Short problem A. In the passage on Poisson generic sequences, what does the construction used to prove Theorem 1 concatenate?
Short problem B. Reproduce the passage on Poisson generic sequences starting at "Let $\displaystyle\lambda$ be" and ending at "Corollary 1.".
Short problem C. Pick up the passage on Poisson generic sequences after its last sentence and continue writing it.

Text passage.
Let $\displaystyle\lambda$ be a positive real number and $\displaystyle\Omega$ a $\displaystyle b$ -symbol alphabet. Let $\displaystyle(p_{i})_{i\in\mathbb{N}_{0}}$ be a sequence of non-negative real numbers such that $\displaystyle\sum\limits_{i\geq 0}p_{i}=1$ and $\displaystyle\sum\limits_{i\geq 0}ip_{i}=\lambda$ , and let $\displaystyle p_{0}$ be greater than or equal to $\displaystyle 1/2$ if $\displaystyle b=2$ . Then, there is a construction of an infinite sequence $\displaystyle x$ over alphabet $\displaystyle\Omega$ , which satisfies for every $\displaystyle i\in\mathbb{N}_{0}$ ,

\displaystyle\lim_{k\rightarrow\infty}Z^{\lambda}_{i,k}(x)=p_{i}.

By taking $\displaystyle p_{i}=e^{-\lambda}\lambda^{i}/i!$ we obtain the promised result. In the sequel we write $\displaystyle\ln$ for the natural logarithm, namely, the logarithm in base $\displaystyle e$ .

Corollary 1.

Let $\displaystyle\Omega$ be $\displaystyle b$ -symbol alphabet. In case $\displaystyle b=2$ , fix a positive real number $\displaystyle\lambda$ less than or equal to $\displaystyle\ln(2)$ ; otherwise fix any positive real number $\displaystyle\lambda$ . Then, there is a construction of a $\displaystyle\lambda$ -Poisson generic sequence $\displaystyle x\in\Omega^{\mathbb{N}}$ .

To prove Theorem 1 we give a construction that consists in concatenating segments of any infinite de Bruijn sequence (see Definition 3), which is a sequence that satisfies that each initial segment of length $\displaystyle b^{k}$ is a cyclic de Bruijn word of order $\displaystyle k$ [2, Theorem 1],. Our construction works by selecting segments of this given sequence and repeating them as many times as determined by the probabilities $\displaystyle p_{i}$ , for every $\displaystyle i\in\mathbb{N}_{0}$ .

Remark 1.

An infinite sequence $\displaystyle x=a_{1}a_{2}\ldots$ of symbols in a given alphabet is computable exactly when the map $\displaystyle k\mapsto a_{k}$ is computable. Since the set of computable sequences is countable, it has uniform measure $\displaystyle 0$ , so the existence of computable Poisson generic sequences does not necessarily follow from the fact that the set of Poisson generic sequences has full measure. In [1, Theorem 2] it is shown that there exist countably many Poisson generic computable sequences. Theorem 1 yields an explicit computable instance whenever $\displaystyle(p_{i})_{i\in\mathbb{N}}$ is a computable sequence of real numbers, which means that the map $\displaystyle(i,n)\mapsto$ the $\displaystyle n$ -th digit in the base- $\displaystyle b$ expansion of $\displaystyle p_{i}$ , is computable.

Data listing.
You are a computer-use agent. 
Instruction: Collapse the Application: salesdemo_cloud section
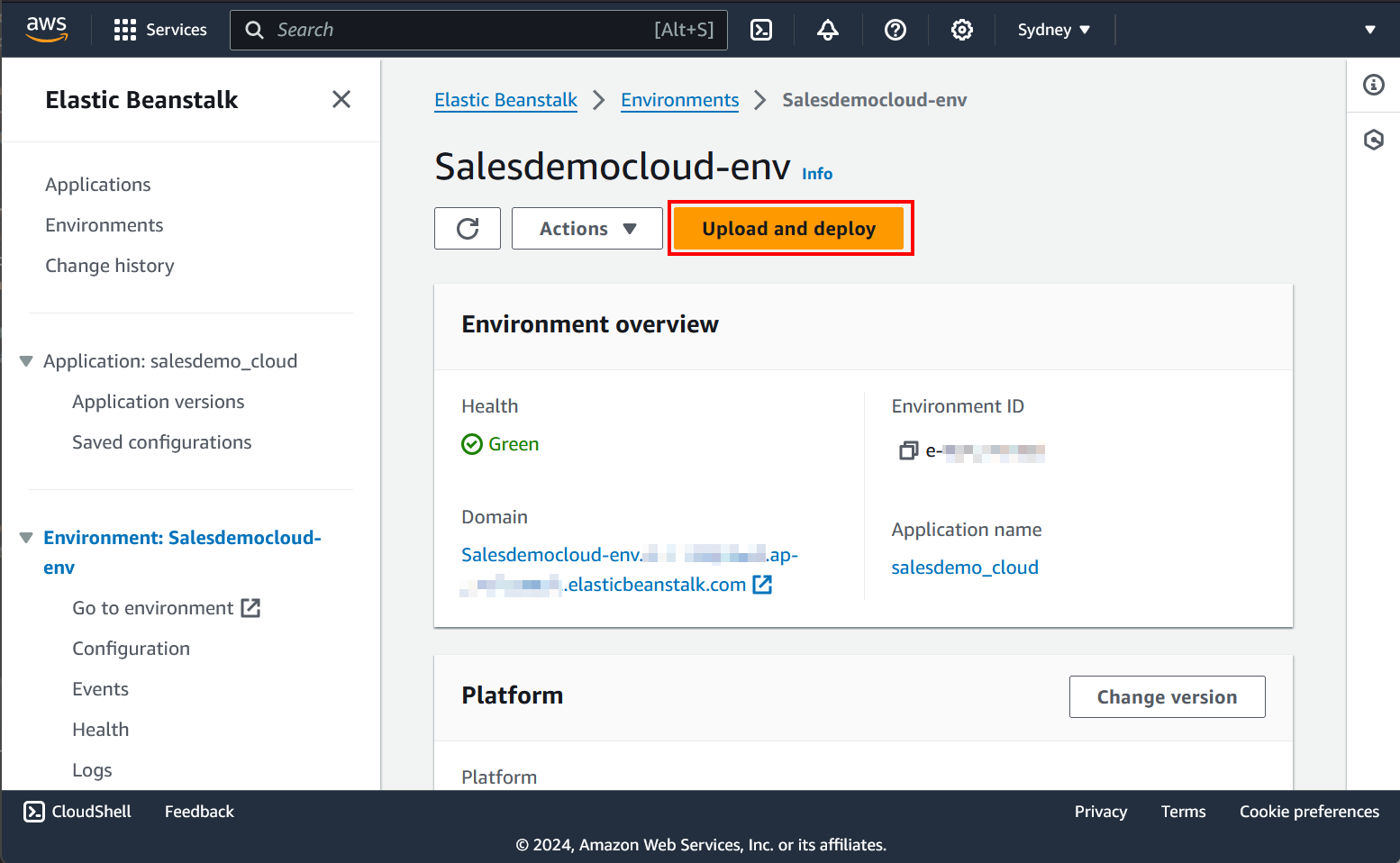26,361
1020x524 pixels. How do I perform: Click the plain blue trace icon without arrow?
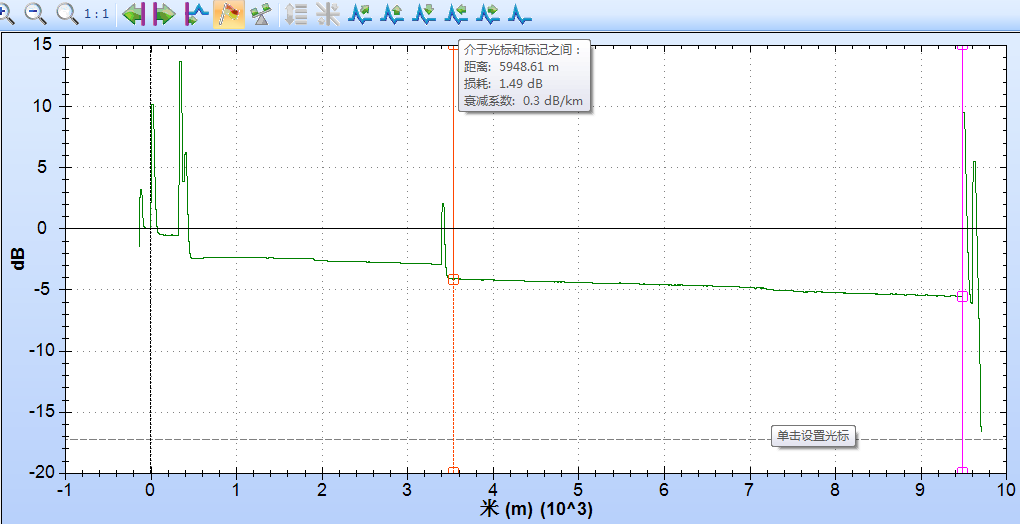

* * *

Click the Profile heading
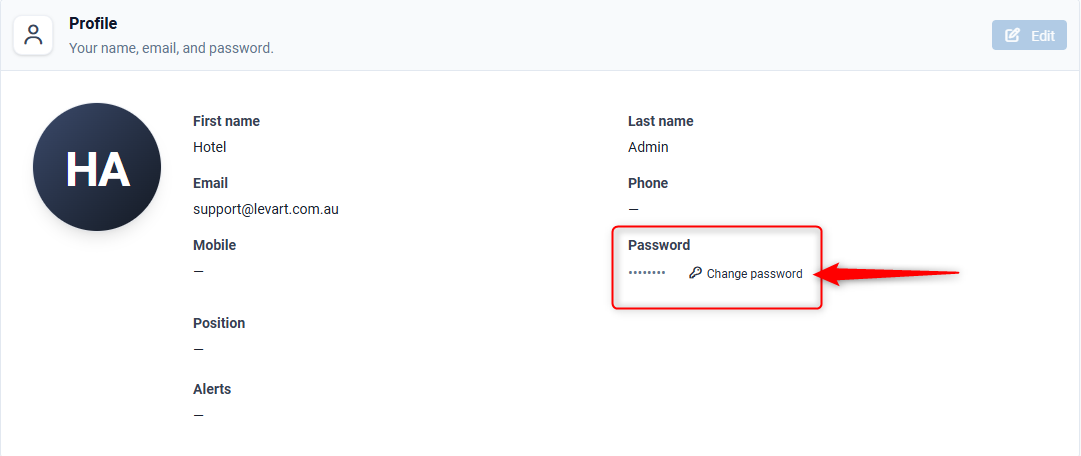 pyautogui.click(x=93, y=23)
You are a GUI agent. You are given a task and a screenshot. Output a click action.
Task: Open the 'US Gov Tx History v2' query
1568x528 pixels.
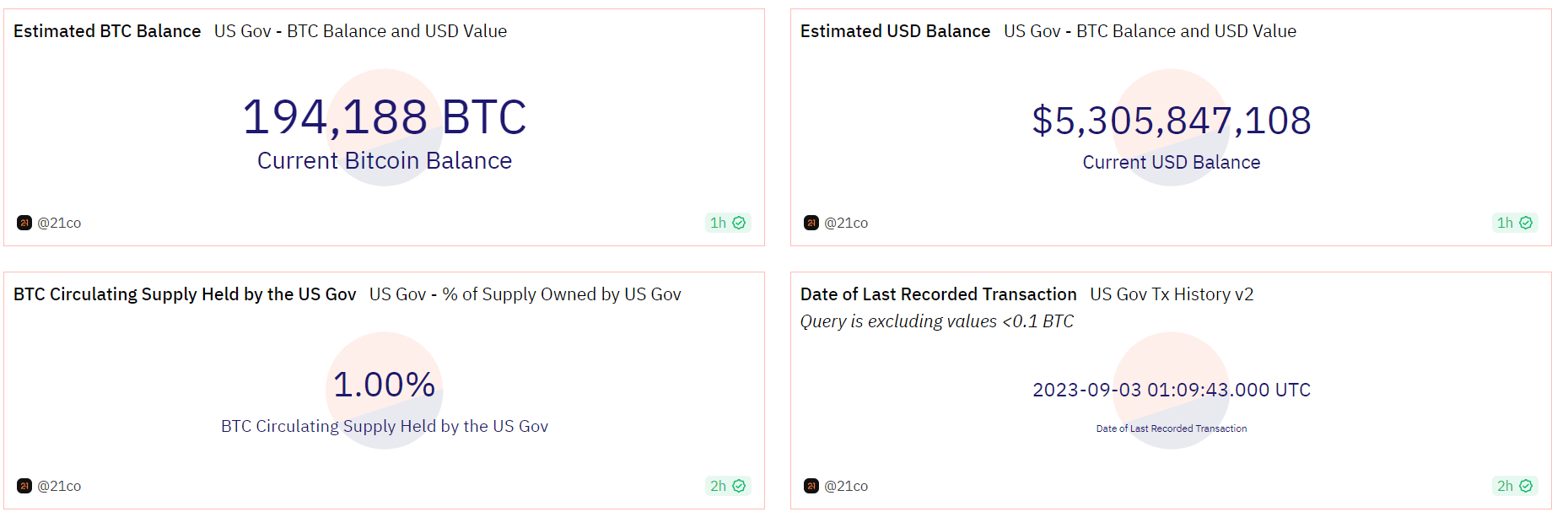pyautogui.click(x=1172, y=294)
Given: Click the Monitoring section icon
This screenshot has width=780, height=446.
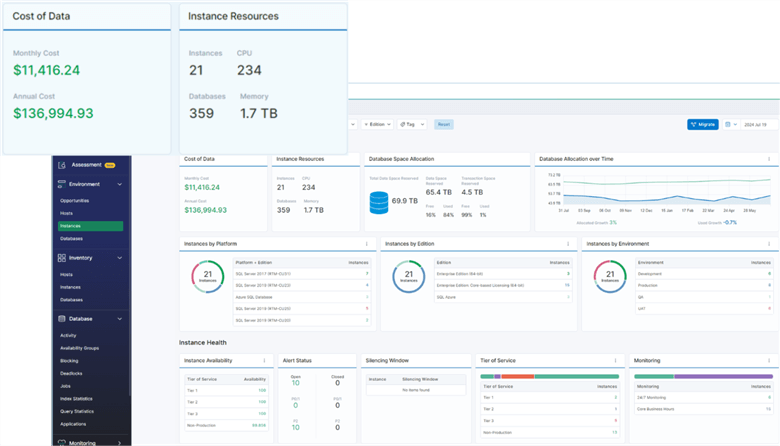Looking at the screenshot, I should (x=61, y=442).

==

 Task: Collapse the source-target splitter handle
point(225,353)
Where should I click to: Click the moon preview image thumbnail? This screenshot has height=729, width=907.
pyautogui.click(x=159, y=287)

Right answer A. Segments of any infinite de Bruijn sequence.

Right answer B.
Let $\displaystyle\lambda$ be a positive real number and $\displaystyle\Omega$ a $\displaystyle b$ -symbol alphabet. Let $\displaystyle(p_{i})_{i\in\mathbb{N}_{0}}$ be a sequence of non-negative real numbers such that $\displaystyle\sum\limits_{i\geq 0}p_{i}=1$ and $\displaystyle\sum\limits_{i\geq 0}ip_{i}=\lambda$ , and let $\displaystyle p_{0}$ be greater than or equal to $\displaystyle 1/2$ if $\displaystyle b=2$ . Then, there is a construction of an infinite sequence $\displaystyle x$ over alphabet $\displaystyle\Omega$ , which satisfies for every $\displaystyle i\in\mathbb{N}_{0}$ ,

\displaystyle\lim_{k\rightarrow\infty}Z^{\lambda}_{i,k}(x)=p_{i}.

By taking $\displaystyle p_{i}=e^{-\lambda}\lambda^{i}/i!$ we obtain the promised result. In the sequel we write $\displaystyle\ln$ for the natural logarithm, namely, the logarithm in base $\displaystyle e$ .

Corollary 1.

Right answer C.
For the next result we consider Borel’s definition of normality for sequences of symbols in a given alphabet. An introduction to the theory of normal numbers can be read from [9, 3].

Definition 2.

Let $\displaystyle\Omega$ be a $\displaystyle b$ -symbol alphabet, $\displaystyle b\geq 2$ . A sequence $\displaystyle x\in\Omega^{{\mathbb{N}}}$ is Borel normal if every word $\displaystyle w$ occurs in $\displaystyle x$ with the same limiting frequency as every other word of the same length,

\displaystyle\lim_{n\to\infty}\frac{|x[1..n]|_{w}}{n}=b^{-|w|}.

In [11] Weiss showed that $\displaystyle 1$ -Poisson genericity implies Borel normality and that the two notions do not coincide, witnessed by the famous Champernowne sequence³³3Bejamin Weiss first presented this proof at the Institute for Advanced Study, Princeton University USA on June 16, 2010, as part of his conference on “Random-like behavior in deterministic systems”. It is available at https://www.youtube.com/watch?v=8AB7591De68&ab_channel=InstituteforAdvancedStudy. It was transcribed and completed in [4]. It is immediate to see that the infinite de Bruijn sequences (see Definition 3) are not $\displaystyle 1$ -Poisson generic either. In Theorem 2 we present a Borel normality criterion that generalizes this fact. In contrast to Theorem 1, this result has no limitations in the case of the two-symbol alphabet.

Theorem 2.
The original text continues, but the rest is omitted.